On the opposite side of the room to the bath was, at one end, a boiler for hot water which was heated from a fire range stove in the adjoining front room, cupboard space and a gas cooker on four legs. To fill the bath, you had to manually transfer the hot water from one side of the kitchen to the other - no pipes and taps. The transfer was done via a largish scoop with numerous trips carrying hot water from one side of the room to the other. Inevitably, this meant that you bathed in just about the minimum amount of water possible to be able to wet your legs and get a good wash down. One of the greatest luxuries available to us was a visit to the Chelsea Baths – now the Sports Centre – where they had a number of normal baths and you could luxuriate, very cheaply, in a bath with as much hot water as you liked. Pure bliss!
Heating was provided by the a coal fired ‘range’ in the front room which, during the winter, could be used to cook all meals as it had a large area for cooking pans, its own oven and the above-mentioned boiler linked to the kitchen. For additional heating, there was an individual grate in each bedroom, fired by coal. These were very rarely used – mainly when in bed sick during the wintertime.

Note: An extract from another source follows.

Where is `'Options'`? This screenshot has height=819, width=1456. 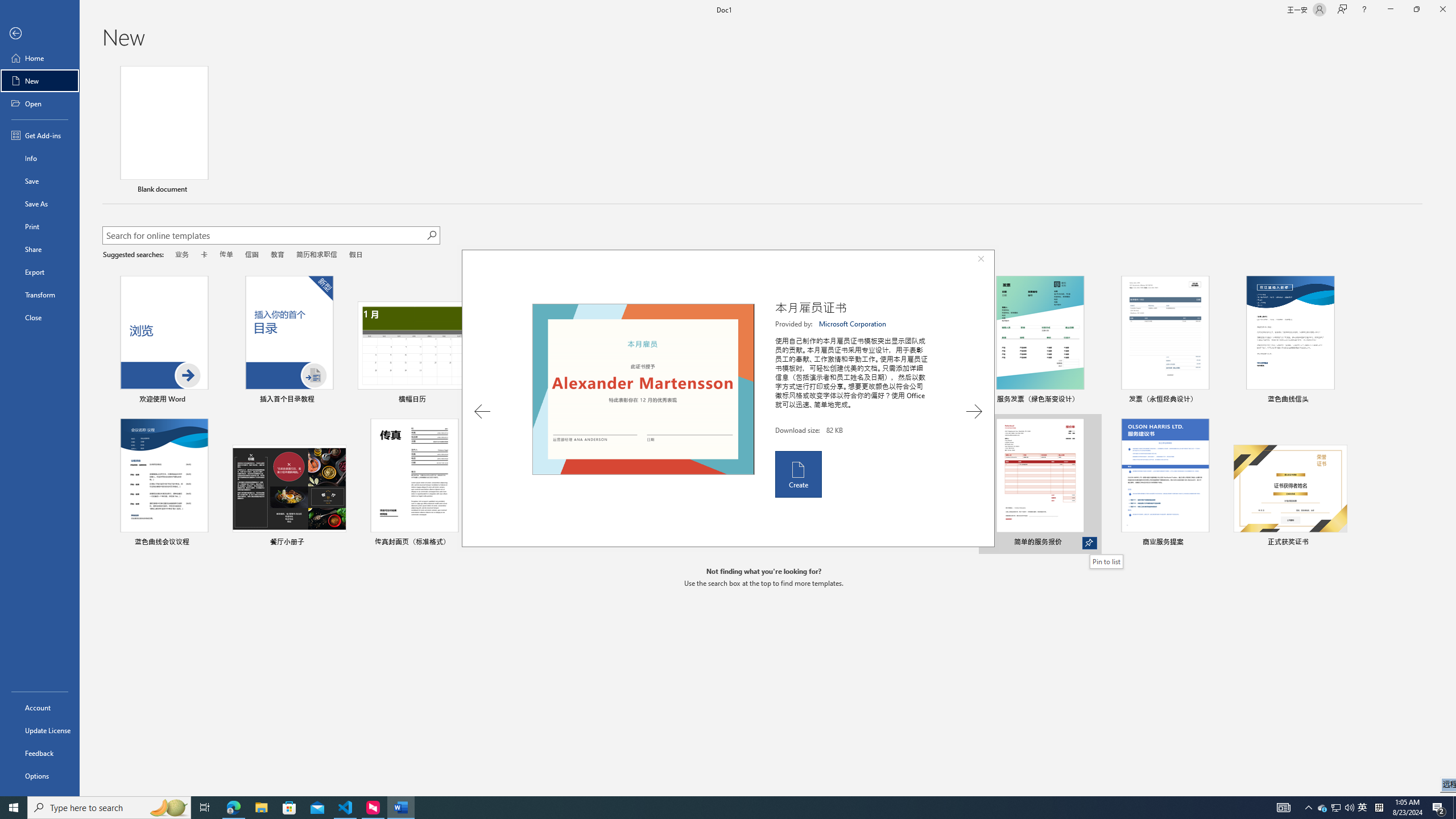 'Options' is located at coordinates (39, 775).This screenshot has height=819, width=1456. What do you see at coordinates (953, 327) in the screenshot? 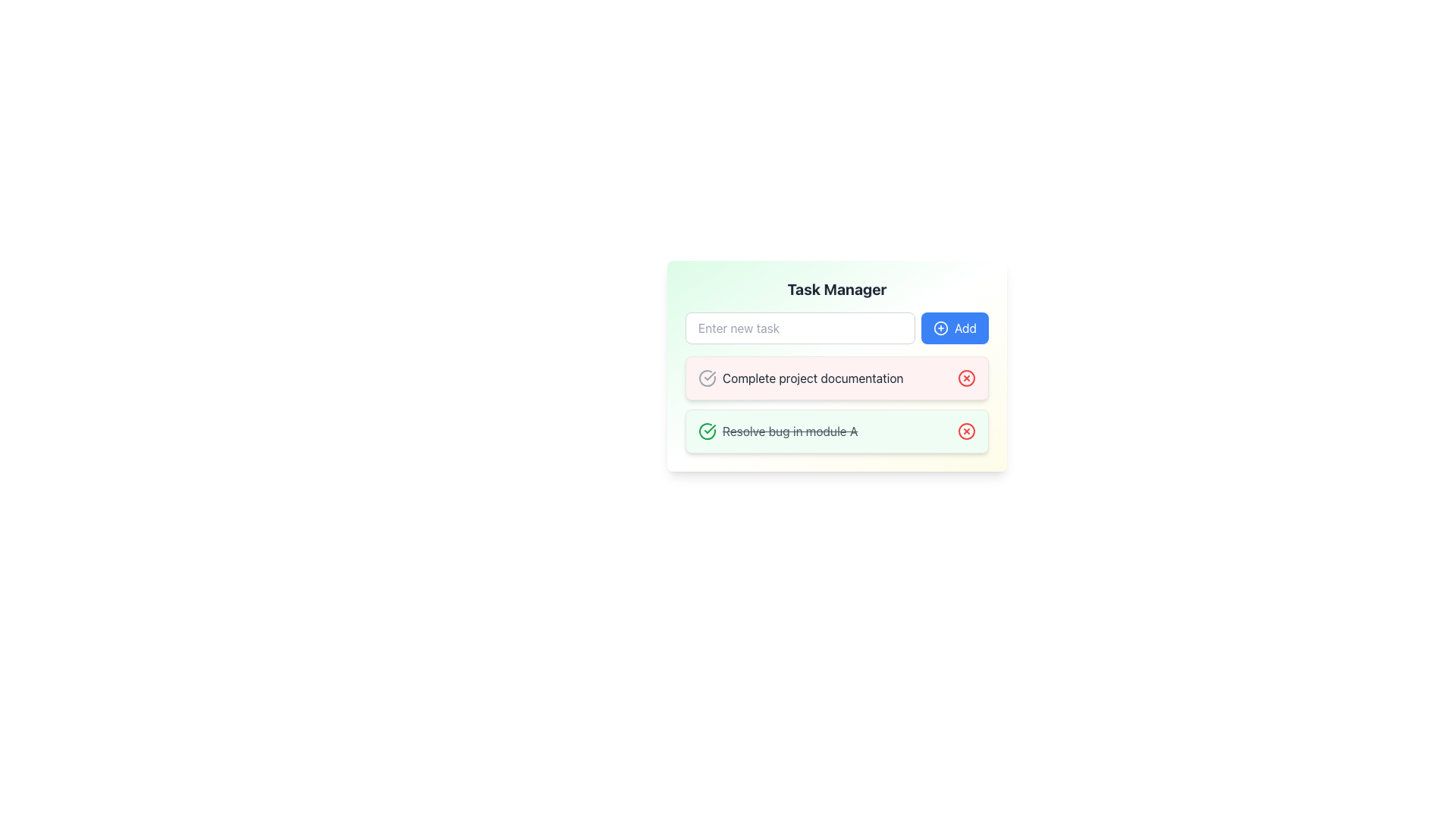
I see `the 'Add' button, which is a rectangular button with a blue background and white text, located at the right end of the row in the task management interface` at bounding box center [953, 327].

Lighting to the flat was by gaslight, paraffin oil lamps and candles until shortly after the Word War II ended when electricitywas introduced.
How ever did we survive in those days prior to modernisation during the late ‘seventies and early ‘eighties via complete reorganisation of the layout of individual flats to encompass proper bathrooms, central heating and the introduction of entry-phones and lifts, where feasible???? We must have been a hardy lot.